Monday, March 27, 2006

Greetings from Blogosphere

It is taking a bit of time to sort out all that I need to have on this blog, with photos and links, and all the rest taking their sweet tech-time to get through the myriad of other things I am doing at the moment.

We have finished a harvest of 6tonne of Syrah grapes, a wonderful variety that should produce good wine in another year or so fermenting in the barrels. Look for it under the Hay Paddock if you are so inclined(around 2008, I reckon). I am not a wine drinker, I grow , and grapes are just one more experience in how to maintain living plants in a commercial fashion that will help me one day I suppose. Food is important to us. Wars will be fought over water, and living in a place that has plenty of it is a wonderful feeling. Yet, what is it being used for? Food needs to be understood from an ecological point of view, so we know where and when it was grown. Much of what we pay for is simply another supply-chain fossil fuel-hungry system that delivers little at great cost.

The wine will be good, but getting the Community (either this one, or any other) to start to support their farmers, and eating locally grown produce is a passion of mine. So much of what we eat determines out overall health, vitality and attitude. I am SO over packaged, sweetened, and preserved "food", and want to get together with others and produce great food again.
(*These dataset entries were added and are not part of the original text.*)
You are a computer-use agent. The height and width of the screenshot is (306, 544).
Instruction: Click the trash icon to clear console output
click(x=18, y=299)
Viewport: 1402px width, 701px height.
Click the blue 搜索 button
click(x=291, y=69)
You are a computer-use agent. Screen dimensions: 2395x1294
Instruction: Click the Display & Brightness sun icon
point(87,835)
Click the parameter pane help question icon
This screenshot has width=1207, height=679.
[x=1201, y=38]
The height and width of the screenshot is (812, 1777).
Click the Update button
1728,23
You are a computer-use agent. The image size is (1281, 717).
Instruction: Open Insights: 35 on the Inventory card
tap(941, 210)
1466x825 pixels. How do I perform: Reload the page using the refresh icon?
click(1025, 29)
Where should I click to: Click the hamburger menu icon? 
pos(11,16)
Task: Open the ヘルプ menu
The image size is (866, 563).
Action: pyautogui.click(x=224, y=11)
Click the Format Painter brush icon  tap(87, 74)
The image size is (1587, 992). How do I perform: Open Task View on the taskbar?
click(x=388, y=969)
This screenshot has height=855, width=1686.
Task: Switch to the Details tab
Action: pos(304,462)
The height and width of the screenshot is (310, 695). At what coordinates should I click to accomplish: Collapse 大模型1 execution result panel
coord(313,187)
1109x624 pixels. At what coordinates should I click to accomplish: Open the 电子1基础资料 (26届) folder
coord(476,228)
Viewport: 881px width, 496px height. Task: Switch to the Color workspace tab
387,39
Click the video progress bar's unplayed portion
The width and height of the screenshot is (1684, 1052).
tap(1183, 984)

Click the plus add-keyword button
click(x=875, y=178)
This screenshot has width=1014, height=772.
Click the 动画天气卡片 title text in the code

I hve done it before, and will do it again. It doesn't have to be a commune (which it was the last time in the 80's , and of course deteriorated in a septic convulsion of egomania and financial malpractice, but that is for another post - the point being it can be done.)

And so as one of the remaining cyclones of the season down here in the South Pacific makes its roundabout way throught the Tasman Sea, I pour over the bills from my business and hope that nobody else growing is put out too much by the unstable weather(we ar only getting the remnants - Queensland got the full brunt.) Still, having ripe fruit, and heavy rain is a recipe for disaster, and there are a few frantic growers around the island at the moment.

It all seems a bit insulated from the traumas and dramas elsewhere in the world, and I am OK with that. My view out over the little community of Rocky Bay, with its reident population pushing 100, offers solace and companionship along a windswept coast, every bit as real as anything in Iraq or Belarus.